** DIRECTIONS FOR THIS TASK **
Turn every line of the material below into a numbered list, leaving out blank lines and the pictures.

** PROVIDED RECORDS **

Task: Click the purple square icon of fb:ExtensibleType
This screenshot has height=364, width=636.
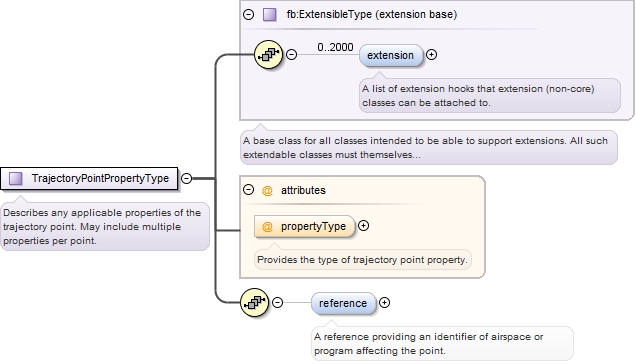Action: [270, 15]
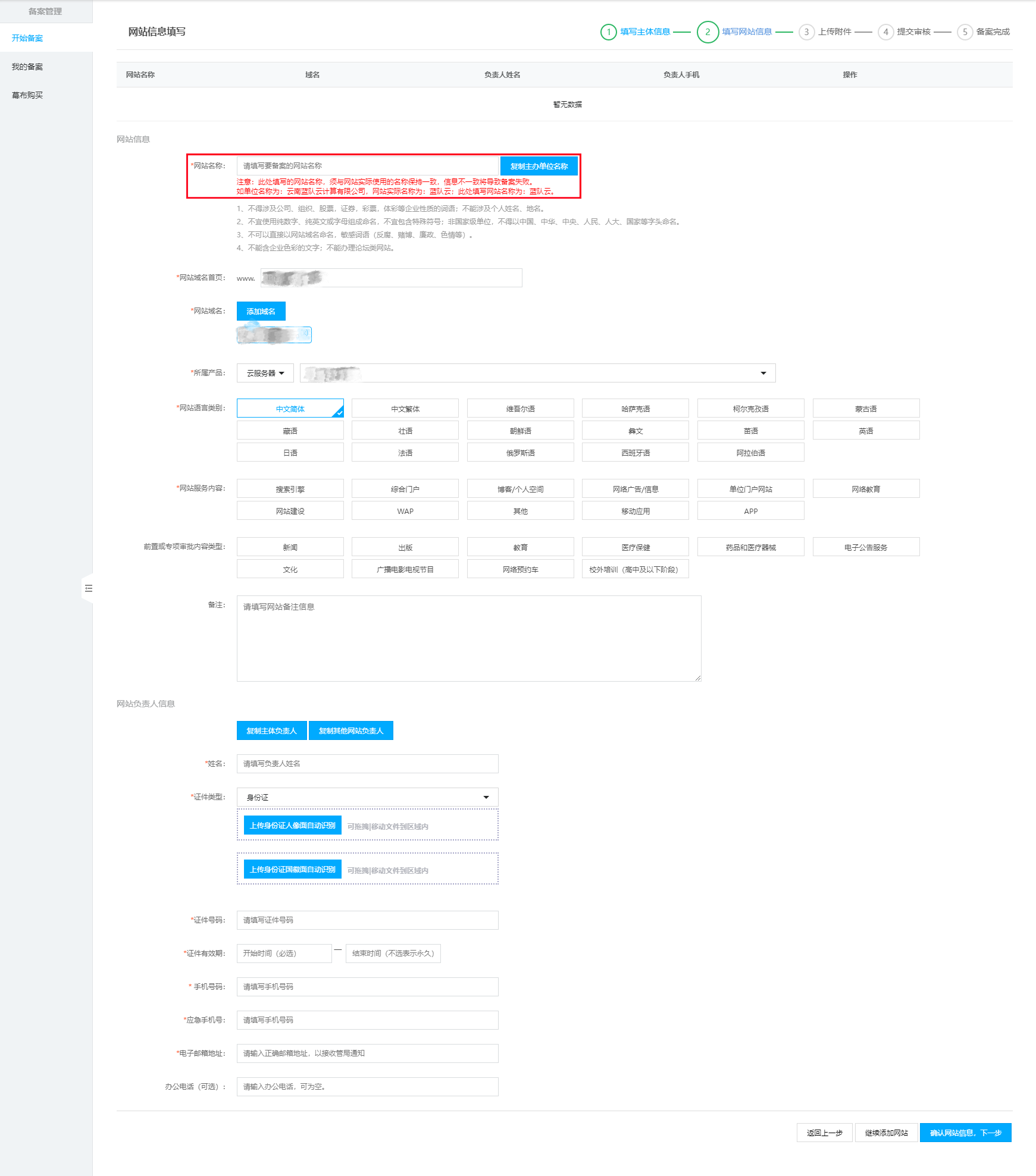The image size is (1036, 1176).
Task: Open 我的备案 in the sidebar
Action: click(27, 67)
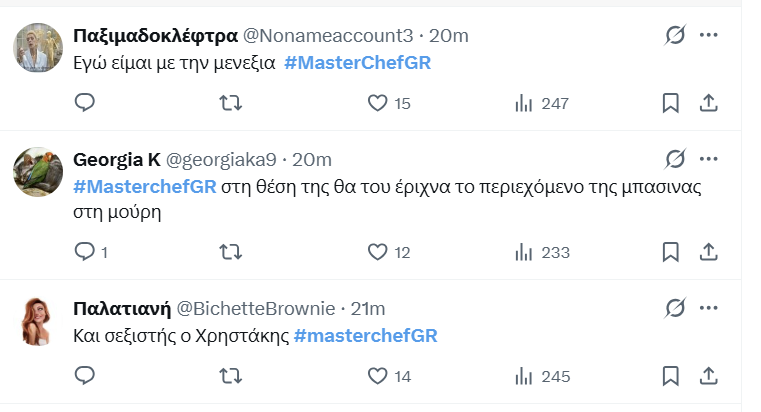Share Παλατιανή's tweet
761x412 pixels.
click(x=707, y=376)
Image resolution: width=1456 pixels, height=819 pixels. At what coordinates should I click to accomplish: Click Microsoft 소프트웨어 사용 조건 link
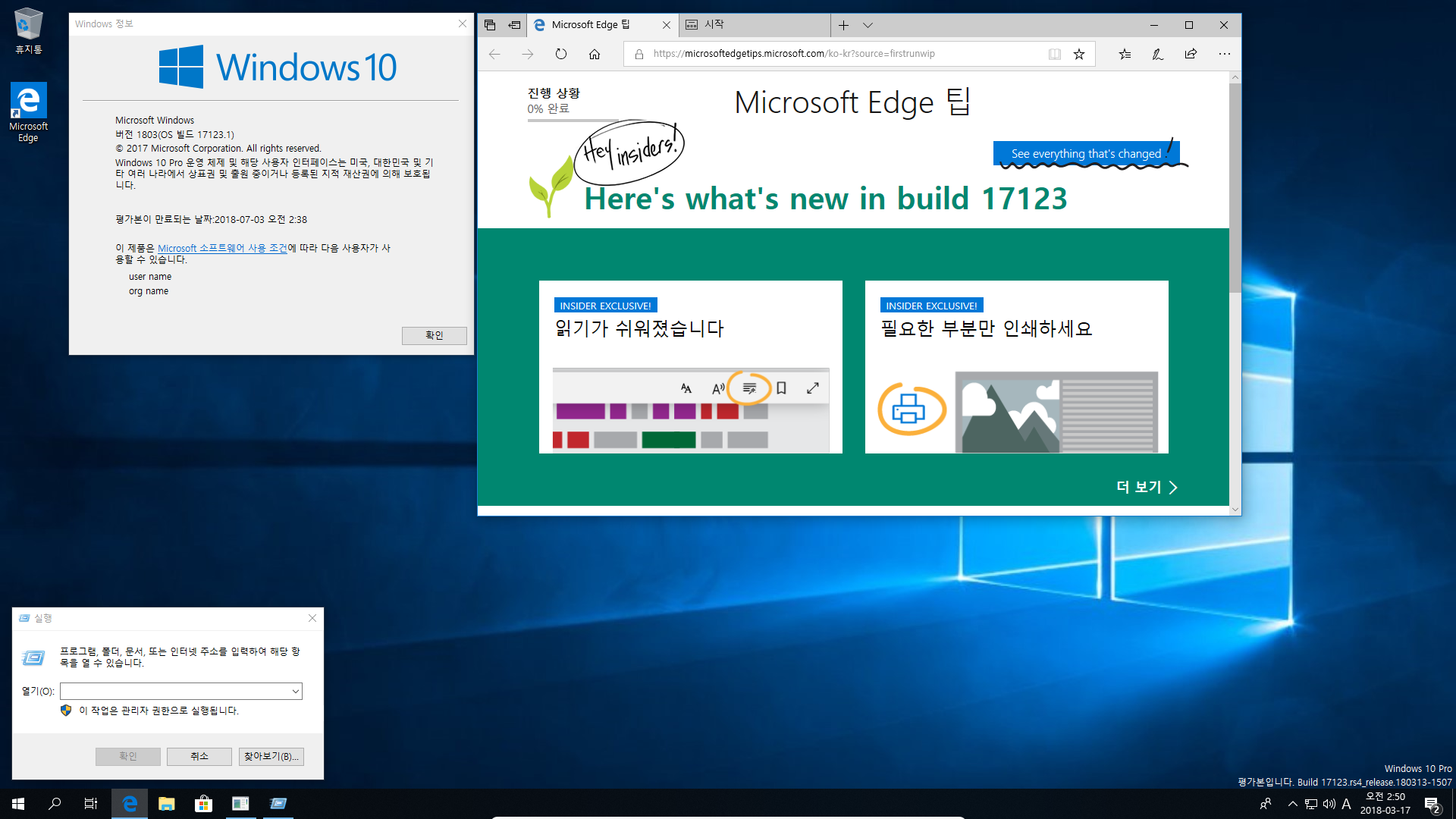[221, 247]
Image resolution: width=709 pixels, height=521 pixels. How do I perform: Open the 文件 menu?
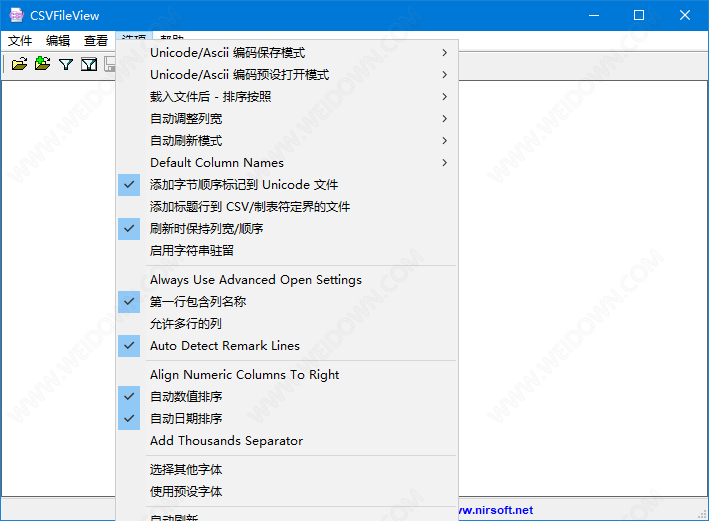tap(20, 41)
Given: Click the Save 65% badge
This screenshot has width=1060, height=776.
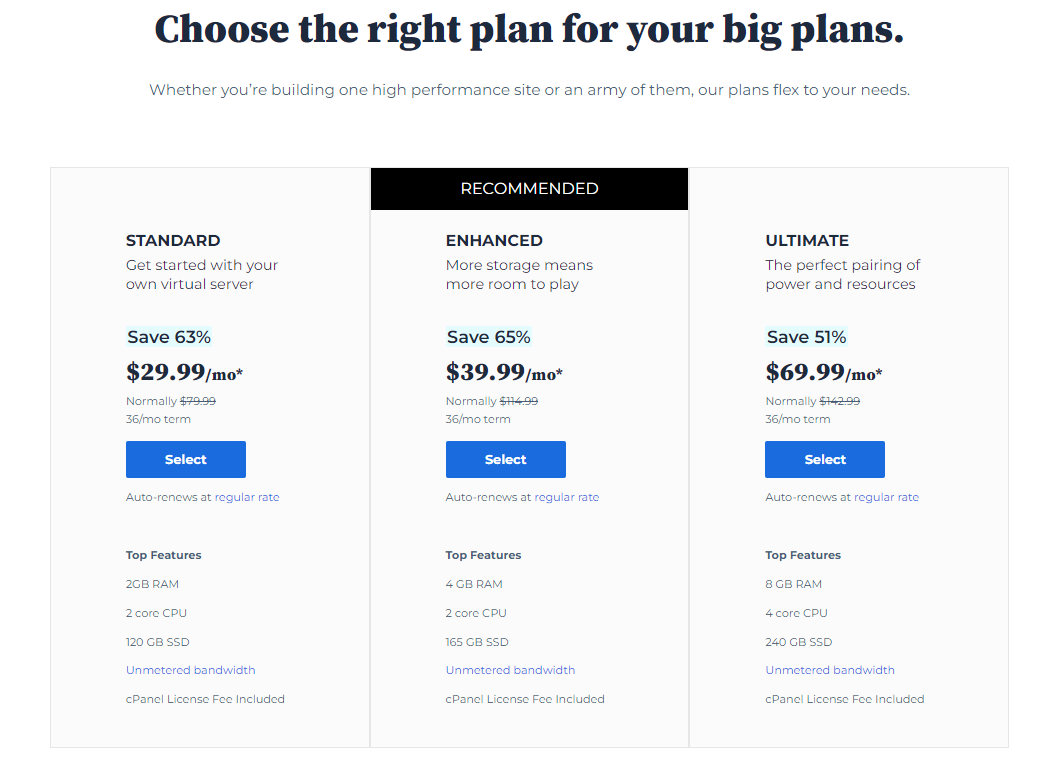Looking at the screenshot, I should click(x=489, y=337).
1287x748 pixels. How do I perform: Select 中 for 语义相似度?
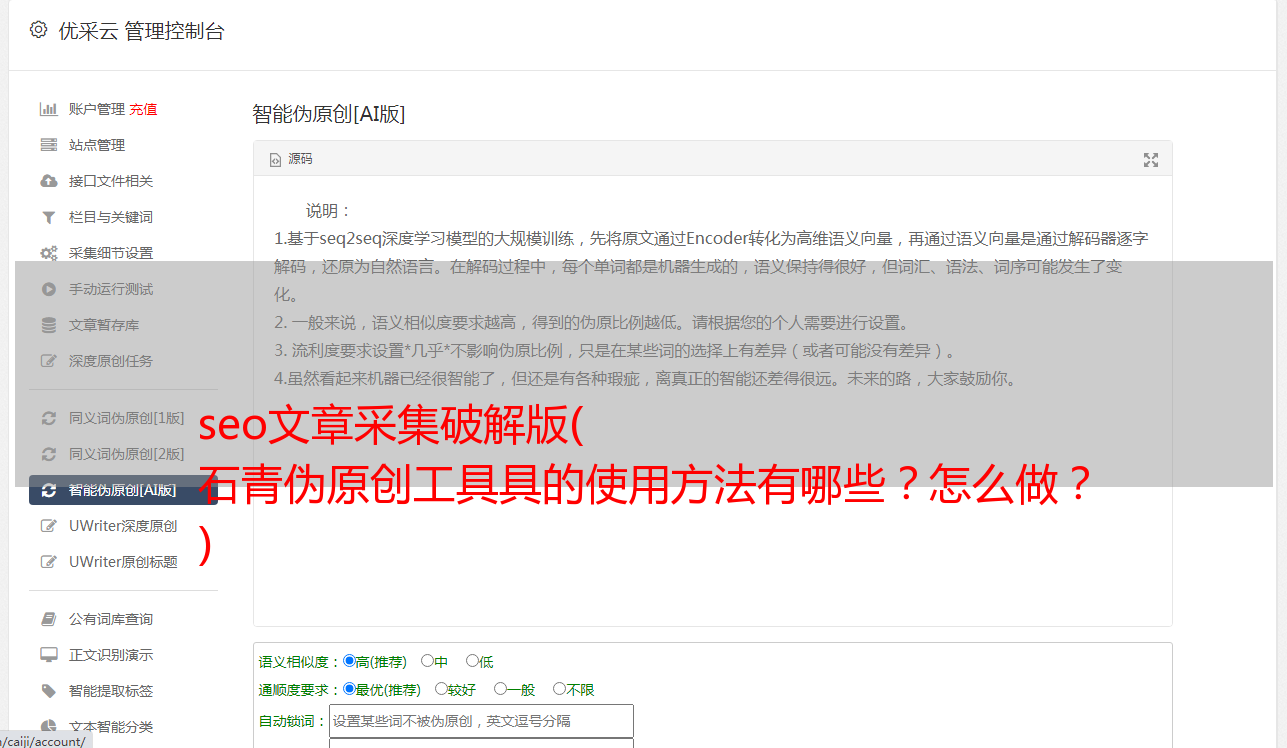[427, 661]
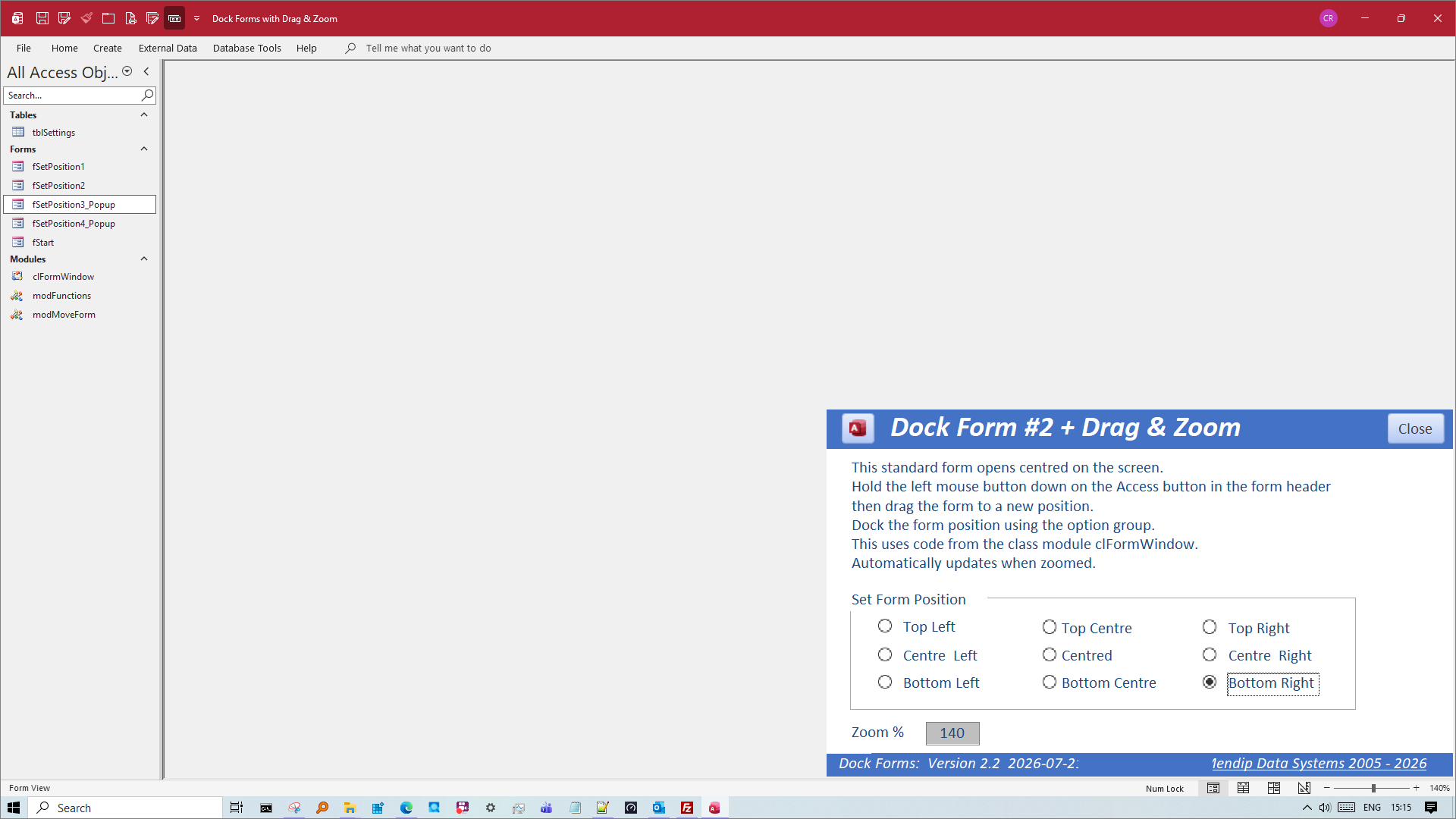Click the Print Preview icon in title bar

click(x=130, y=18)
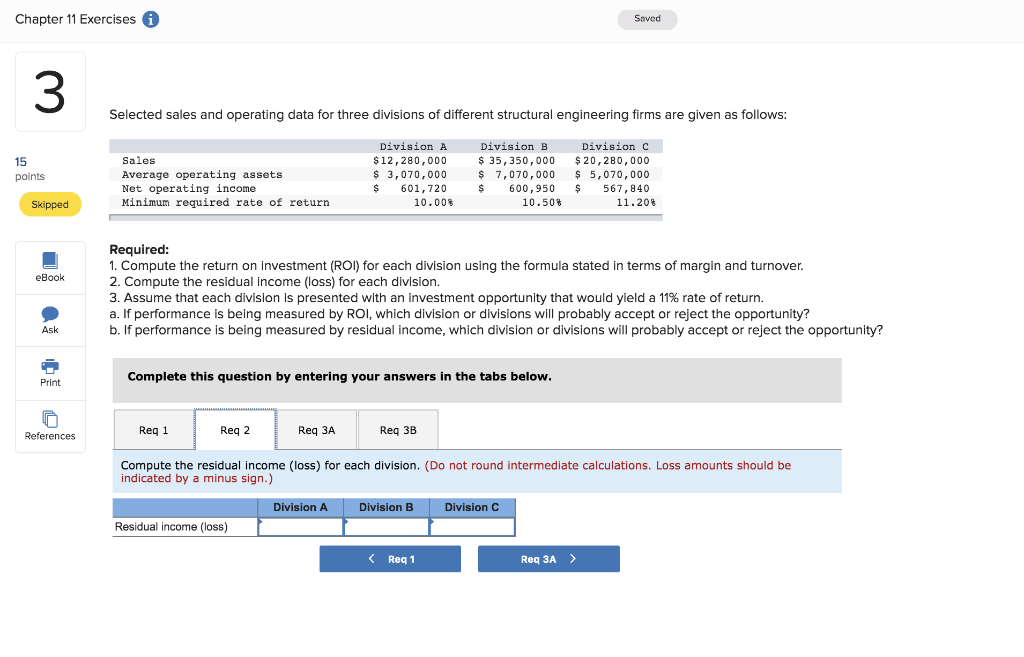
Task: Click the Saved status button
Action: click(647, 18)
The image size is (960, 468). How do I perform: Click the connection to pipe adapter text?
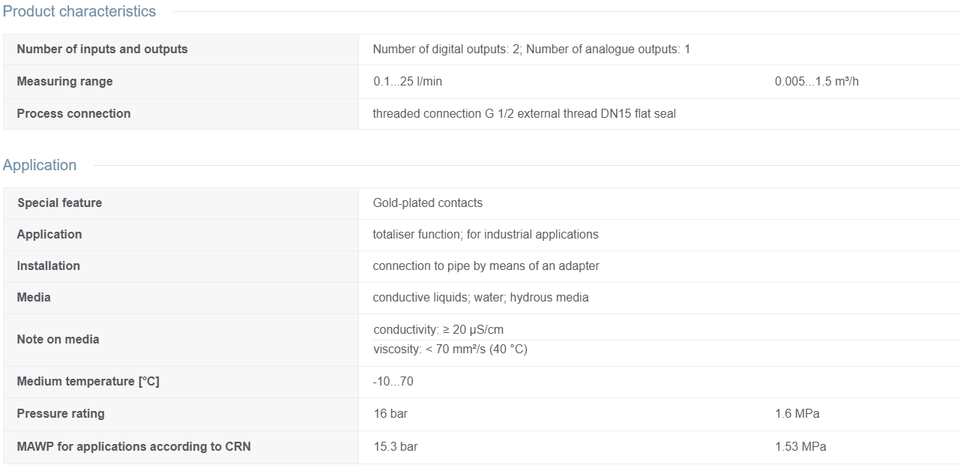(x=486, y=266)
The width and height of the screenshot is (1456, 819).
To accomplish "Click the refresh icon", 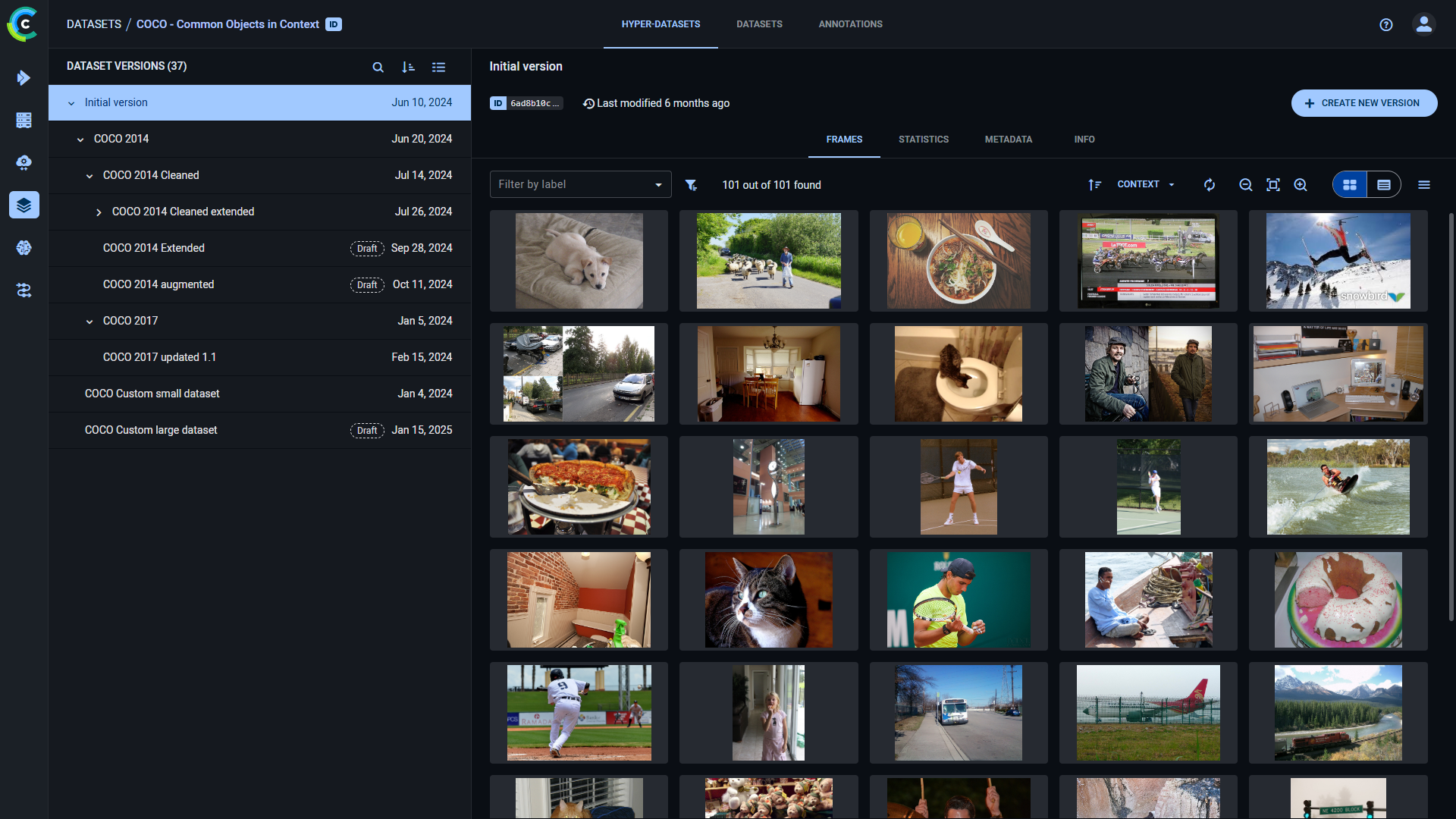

** RESULT OF THE TASK **
1. Task: Click the purple square icon of fb:ExtensibleType
2. This screenshot has height=364, width=636.
3. Action: [270, 15]
4. The image size is (1036, 1176).
5. Task: Open 我的备案 in the sidebar
6. Action: click(27, 67)
7. Share Παλατιανή's tweet
8. 761x412 pixels.
9. click(x=707, y=376)
10. Image resolution: width=1456 pixels, height=819 pixels. At what coordinates should I click to accomplish: Click Microsoft 소프트웨어 사용 조건 link
11. [221, 247]
12. Image resolution: width=709 pixels, height=521 pixels. How do I perform: Open the 文件 menu?
13. tap(20, 41)
14. Given: Click the Save 65% badge
15. This screenshot has width=1060, height=776.
16. Looking at the screenshot, I should click(x=489, y=337).
17. 1287x748 pixels. How do I perform: Select 中 for 语义相似度?
18. [427, 661]
19. Click the Print Preview icon in title bar
20. click(x=130, y=18)
21. Task: Click the Saved status button
22. Action: click(647, 18)
23. The image size is (960, 468). How do I perform: Click the connection to pipe adapter text?
24. (x=486, y=266)
25. The width and height of the screenshot is (1456, 819).
26. To accomplish "Click the refresh icon", 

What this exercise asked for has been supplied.